Exercise prompt
Write the listing out again verbatim, leaving nothing out.

Input data
——

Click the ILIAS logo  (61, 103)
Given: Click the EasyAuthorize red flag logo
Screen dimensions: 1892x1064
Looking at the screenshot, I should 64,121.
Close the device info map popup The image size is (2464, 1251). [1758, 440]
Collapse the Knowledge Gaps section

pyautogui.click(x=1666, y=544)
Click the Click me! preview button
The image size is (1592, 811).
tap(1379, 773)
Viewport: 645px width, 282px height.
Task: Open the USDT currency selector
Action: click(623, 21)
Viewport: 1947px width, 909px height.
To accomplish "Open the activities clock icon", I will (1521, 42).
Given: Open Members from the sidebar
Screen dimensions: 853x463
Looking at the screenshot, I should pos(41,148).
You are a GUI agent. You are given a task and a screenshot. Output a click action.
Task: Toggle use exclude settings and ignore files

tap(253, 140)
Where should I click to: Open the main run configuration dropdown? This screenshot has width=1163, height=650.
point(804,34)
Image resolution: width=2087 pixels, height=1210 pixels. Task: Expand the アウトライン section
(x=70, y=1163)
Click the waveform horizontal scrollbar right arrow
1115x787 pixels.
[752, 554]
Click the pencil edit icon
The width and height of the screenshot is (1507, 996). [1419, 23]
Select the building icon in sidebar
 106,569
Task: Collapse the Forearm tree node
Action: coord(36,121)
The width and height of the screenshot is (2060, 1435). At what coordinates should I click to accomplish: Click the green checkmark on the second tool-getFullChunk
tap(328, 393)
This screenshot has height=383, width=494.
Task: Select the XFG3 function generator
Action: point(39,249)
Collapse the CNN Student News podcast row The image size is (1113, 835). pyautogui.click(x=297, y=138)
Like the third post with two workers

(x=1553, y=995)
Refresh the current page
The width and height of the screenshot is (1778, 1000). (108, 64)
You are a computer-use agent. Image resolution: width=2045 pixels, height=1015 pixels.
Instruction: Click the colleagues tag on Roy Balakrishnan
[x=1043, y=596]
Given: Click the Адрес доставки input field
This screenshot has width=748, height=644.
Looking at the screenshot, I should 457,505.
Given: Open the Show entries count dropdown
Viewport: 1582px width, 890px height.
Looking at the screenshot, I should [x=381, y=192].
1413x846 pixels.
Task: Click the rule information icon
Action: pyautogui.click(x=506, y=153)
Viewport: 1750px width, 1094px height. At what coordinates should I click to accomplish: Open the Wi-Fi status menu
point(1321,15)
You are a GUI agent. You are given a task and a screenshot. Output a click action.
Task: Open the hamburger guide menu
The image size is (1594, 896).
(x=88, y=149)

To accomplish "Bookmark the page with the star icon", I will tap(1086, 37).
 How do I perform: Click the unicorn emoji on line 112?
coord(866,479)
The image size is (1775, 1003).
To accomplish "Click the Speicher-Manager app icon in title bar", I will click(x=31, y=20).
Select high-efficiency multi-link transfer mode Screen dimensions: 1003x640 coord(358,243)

——

Reply
Click the ILIAS logo  (61, 103)
Given: Click the EasyAuthorize red flag logo
Screen dimensions: 1892x1064
Looking at the screenshot, I should 64,121.
Close the device info map popup The image size is (2464, 1251). [1758, 440]
Collapse the Knowledge Gaps section

pyautogui.click(x=1666, y=544)
Click the Click me! preview button
The image size is (1592, 811).
tap(1379, 773)
Viewport: 645px width, 282px height.
Task: Open the USDT currency selector
Action: click(623, 21)
Viewport: 1947px width, 909px height.
To accomplish "Open the activities clock icon", I will (1521, 42).
Given: Open Members from the sidebar
Screen dimensions: 853x463
Looking at the screenshot, I should pos(41,148).
You are a GUI agent. You are given a task and a screenshot. Output a click action.
Task: Toggle use exclude settings and ignore files

tap(253, 140)
Where should I click to: Open the main run configuration dropdown? This screenshot has width=1163, height=650.
point(804,34)
Image resolution: width=2087 pixels, height=1210 pixels. Task: Expand the アウトライン section
(x=70, y=1163)
Click the waveform horizontal scrollbar right arrow
1115x787 pixels.
[752, 554]
Click the pencil edit icon
The width and height of the screenshot is (1507, 996). [1419, 23]
Select the building icon in sidebar
 106,569
Task: Collapse the Forearm tree node
Action: coord(36,121)
The width and height of the screenshot is (2060, 1435). At what coordinates should I click to accomplish: Click the green checkmark on the second tool-getFullChunk
tap(328, 393)
This screenshot has height=383, width=494.
Task: Select the XFG3 function generator
Action: point(39,249)
Collapse the CNN Student News podcast row The image size is (1113, 835). pyautogui.click(x=297, y=138)
Like the third post with two workers

(x=1553, y=995)
Refresh the current page
The width and height of the screenshot is (1778, 1000). (108, 64)
You are a computer-use agent. Image resolution: width=2045 pixels, height=1015 pixels.
Instruction: Click the colleagues tag on Roy Balakrishnan
[x=1043, y=596]
Given: Click the Адрес доставки input field
This screenshot has width=748, height=644.
Looking at the screenshot, I should 457,505.
Given: Open the Show entries count dropdown
Viewport: 1582px width, 890px height.
Looking at the screenshot, I should [x=381, y=192].
1413x846 pixels.
Task: Click the rule information icon
Action: pyautogui.click(x=506, y=153)
Viewport: 1750px width, 1094px height. At what coordinates should I click to accomplish: Open the Wi-Fi status menu
point(1321,15)
You are a GUI agent. You are given a task and a screenshot. Output a click action.
Task: Open the hamburger guide menu
The image size is (1594, 896).
(x=88, y=149)

To accomplish "Bookmark the page with the star icon", I will tap(1086, 37).
 How do I perform: Click the unicorn emoji on line 112?
coord(866,479)
The image size is (1775, 1003).
To accomplish "Click the Speicher-Manager app icon in title bar", I will click(x=31, y=20).
Select high-efficiency multi-link transfer mode Screen dimensions: 1003x640 coord(358,243)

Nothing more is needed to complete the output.